No new injury worries ahead of All-Ireland QF

Thursday, 27 July 2017

TYRONE have no fresh injury concerns as they prepare for the All-Ireland SFC quarter-final on August 5.
They will return to Croke Park with serious intent, determined to banish the painful memories of their clash with Mayo at the same stage last year.
Full-back Ronan McNamee still carries the mental scars from that narrow defeat at Croke Park, but he and his colleagues intent to leave nothing to chance this time.
The Red Hands' opponents will emerge this weekend from the final round of Qualifiers, when Armagh face Kildare and Down take on Monaghan.
 "Year on year you're going to improve. Last year if we'd played on another couple of minutes, we would have got an equaliser," said McNamee.
Speaking at the launch of the All-Ireland series in Loughmacrory, he added: "It was like we were the only team playing that day that wanted to win the game but we just couldn't put the ball over the bar.
“It was the same against Mayo in the League, where they beat us by a point. In the last 10 minutes, we had 10 attacks, they had one, and their attack was the winning point.
“Ours was seven wides and three misplaced passes. The three Championship games we've played this year, we've been racking up scores, but it's just by chance it didn't happen for us before.
“Last year we could have scored 1-22 against Mayo but we didn't, and it cost us in the end up.
“Fingers crossed that we can keep racking up the scores and not freeze again. Everybody's well capable of kicking points."
Tyrone have been criticised for their perceived weakness in front of goal, but big scoring returns in all three Ulster Championship games have gone some way towards silencing the detractors.
“You could go out one day and score 1-22, the next day you might score 10 points and it could win you a game, depending on how the opposition are set up," McNamee added.
“There are teams that are going out like Westmeath against Dublin, going man-for-man, why would you want to do that? What benefit is that to any person, let alone any team?
“We'll worry about not conceding as much and then if you're getting into the position to score like the Donegal game, Kieran McGeary, Petie Harte, Mattie Donnelly, Padraig Hampsey, all well capable of kicking points. They all play crucial roles for their clubs.
“Padraig Hampsey might wear 2 or 4 on his back for Tyrone but if you go to a Coalisland game, he's playing middle of the field and lording it.
“Just because you have him in corner-back wearing a county jersey doesn't mean you're not capable of splitting the posts when you get up there.
“If you're committing to the attack, you're confident if the ball comes to anybody in a shooting position, you'll be able to score."
But, commenting on a difficult spell in the first half of the Ulster final against Down, when the Red Hands struggled to find their momentum, he commented: "Our shooting let us down, 17 shooting chances and only took seven. You know if you're playing well within each other. These games are cagey and you want to set up properly and not concede too much.
“Half-time came at a good time to regroup and settle down and go at it again. We were very strong in the first 10 minutes after half time.

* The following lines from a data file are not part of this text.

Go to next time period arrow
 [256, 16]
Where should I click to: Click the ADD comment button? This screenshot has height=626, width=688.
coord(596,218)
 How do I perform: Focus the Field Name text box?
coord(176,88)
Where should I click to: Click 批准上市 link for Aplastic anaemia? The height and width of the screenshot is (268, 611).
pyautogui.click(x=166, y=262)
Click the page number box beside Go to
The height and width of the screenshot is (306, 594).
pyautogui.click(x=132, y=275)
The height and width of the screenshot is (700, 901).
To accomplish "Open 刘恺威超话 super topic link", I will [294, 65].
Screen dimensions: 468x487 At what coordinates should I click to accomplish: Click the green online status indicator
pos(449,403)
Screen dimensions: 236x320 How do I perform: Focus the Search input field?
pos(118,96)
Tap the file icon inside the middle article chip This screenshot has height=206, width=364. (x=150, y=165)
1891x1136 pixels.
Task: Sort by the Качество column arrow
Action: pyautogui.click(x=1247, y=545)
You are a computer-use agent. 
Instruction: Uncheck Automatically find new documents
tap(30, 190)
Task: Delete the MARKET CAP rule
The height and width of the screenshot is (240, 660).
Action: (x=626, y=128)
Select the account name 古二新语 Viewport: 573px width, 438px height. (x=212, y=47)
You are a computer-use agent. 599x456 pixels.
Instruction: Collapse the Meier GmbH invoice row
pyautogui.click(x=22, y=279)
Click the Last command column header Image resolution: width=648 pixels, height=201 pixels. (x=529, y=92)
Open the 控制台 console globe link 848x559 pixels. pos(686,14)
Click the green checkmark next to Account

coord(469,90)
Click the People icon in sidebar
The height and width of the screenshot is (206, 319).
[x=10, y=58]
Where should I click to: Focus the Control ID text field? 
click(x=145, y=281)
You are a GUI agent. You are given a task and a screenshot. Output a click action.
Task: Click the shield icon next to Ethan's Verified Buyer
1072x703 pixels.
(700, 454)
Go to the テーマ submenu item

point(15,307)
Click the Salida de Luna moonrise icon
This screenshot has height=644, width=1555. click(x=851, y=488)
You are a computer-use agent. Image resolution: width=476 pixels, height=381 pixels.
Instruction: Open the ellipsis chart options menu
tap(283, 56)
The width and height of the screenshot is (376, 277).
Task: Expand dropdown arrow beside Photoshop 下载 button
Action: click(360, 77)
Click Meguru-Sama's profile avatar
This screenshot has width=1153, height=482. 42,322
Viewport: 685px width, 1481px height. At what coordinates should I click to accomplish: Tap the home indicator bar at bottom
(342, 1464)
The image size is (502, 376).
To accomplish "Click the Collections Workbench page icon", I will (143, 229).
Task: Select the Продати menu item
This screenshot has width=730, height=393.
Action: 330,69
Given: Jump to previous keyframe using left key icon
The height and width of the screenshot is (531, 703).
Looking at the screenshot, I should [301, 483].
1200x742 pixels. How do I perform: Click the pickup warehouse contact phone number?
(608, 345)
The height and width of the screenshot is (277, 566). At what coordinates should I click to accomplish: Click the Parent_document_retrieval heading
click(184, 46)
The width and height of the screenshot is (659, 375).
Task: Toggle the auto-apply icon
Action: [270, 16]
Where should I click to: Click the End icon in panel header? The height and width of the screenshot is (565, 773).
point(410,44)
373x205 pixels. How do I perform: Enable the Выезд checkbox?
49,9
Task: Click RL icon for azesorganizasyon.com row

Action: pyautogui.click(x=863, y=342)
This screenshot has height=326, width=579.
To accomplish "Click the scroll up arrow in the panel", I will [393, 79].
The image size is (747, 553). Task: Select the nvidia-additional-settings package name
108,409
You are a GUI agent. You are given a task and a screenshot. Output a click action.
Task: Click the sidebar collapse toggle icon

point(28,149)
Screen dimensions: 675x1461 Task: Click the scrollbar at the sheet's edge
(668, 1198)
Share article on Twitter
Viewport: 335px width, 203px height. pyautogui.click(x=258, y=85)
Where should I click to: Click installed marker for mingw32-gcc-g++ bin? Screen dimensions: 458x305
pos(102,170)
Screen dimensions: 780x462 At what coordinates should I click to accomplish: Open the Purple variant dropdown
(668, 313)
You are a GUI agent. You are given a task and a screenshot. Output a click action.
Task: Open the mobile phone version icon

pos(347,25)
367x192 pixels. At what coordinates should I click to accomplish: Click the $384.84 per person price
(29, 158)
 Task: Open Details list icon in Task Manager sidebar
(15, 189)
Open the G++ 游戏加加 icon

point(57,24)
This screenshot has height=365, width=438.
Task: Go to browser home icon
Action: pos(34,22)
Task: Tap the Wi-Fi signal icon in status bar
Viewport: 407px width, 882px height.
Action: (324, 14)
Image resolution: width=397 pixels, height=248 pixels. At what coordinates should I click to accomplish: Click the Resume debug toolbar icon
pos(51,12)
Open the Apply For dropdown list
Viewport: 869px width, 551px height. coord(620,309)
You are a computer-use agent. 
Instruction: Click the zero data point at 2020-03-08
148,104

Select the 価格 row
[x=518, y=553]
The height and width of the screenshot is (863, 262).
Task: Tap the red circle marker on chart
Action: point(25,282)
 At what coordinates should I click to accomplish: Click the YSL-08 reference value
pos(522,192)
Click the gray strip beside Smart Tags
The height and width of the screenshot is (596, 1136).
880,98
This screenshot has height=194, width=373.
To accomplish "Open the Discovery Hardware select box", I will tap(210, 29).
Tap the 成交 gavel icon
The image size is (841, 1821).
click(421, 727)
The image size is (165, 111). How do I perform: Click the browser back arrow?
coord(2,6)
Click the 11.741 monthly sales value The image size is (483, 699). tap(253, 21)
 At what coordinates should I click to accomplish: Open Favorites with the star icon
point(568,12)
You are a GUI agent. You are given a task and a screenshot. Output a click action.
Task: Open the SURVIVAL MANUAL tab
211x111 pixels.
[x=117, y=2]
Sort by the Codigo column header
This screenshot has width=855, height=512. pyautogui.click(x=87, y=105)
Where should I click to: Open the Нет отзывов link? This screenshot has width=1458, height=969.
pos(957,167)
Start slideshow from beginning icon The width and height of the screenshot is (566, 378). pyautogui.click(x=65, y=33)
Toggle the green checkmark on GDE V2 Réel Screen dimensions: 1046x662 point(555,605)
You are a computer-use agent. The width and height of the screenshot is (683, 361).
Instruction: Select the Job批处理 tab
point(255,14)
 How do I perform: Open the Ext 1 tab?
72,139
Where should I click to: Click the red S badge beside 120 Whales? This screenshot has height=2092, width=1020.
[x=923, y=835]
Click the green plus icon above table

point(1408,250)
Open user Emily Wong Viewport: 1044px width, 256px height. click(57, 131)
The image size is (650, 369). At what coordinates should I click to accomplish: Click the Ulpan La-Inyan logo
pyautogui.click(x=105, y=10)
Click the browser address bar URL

“Mattie went in the line one time and fisted it over so maybe having that composed head that if people missing chances to get in close and take a handy option rather than the spectacular all the time.
“Personally I felt we were still in control, even if it didn't look like that."
Living the dream
Meanwhile, teenage sensation David Mulgrew is living the dream of a senior inter-county footballer, having nailed down a starting place on the Tyrone team.
“I have to thank Mickey (Harte). He has shown belief in me, and he gave me a start in the Ulster final," said the 19-year-old.
“Last year I wasn't really making the team, but I always visualised trying to get on to the team. At times I never really thought that I would get the chance."
Mulgrew is still finding it hard to believe that he's a part of this great group of players, and he's standing shoulder to shoulder to heroes with All-Ireland medals.
“I remember the first time I came into the changing room and saw them, they were massive, and to get playing with them is unbelievable.
“I was watching Sean (Cavanagh) when I was a young cub and always looked up to him. And to be playing with him now is just brilliant."
But Croke Park will hold no fears for the exciting attacker. He played there in the 2013 All-Ireland minor final aged just 15.
“It will be great to get back to Croke Park, that's where you want to play, and there's plenty of experience in the team of playing there," he said.
Mulgrew has had to adapt to the system and learn to play the Tyrone way, combining his attacking instincts with hard work and a willingness to track back.
“It's tough when you have to defend and try to get forward as well. But that's the game plan. That's what Mickey wants me to do and I'll do it.
“Every man that comes on makes an impact. You see Ronan O'Neill coming on and scoring two goals. There's that strength in depth and there's a great bond in the team and that's what you need."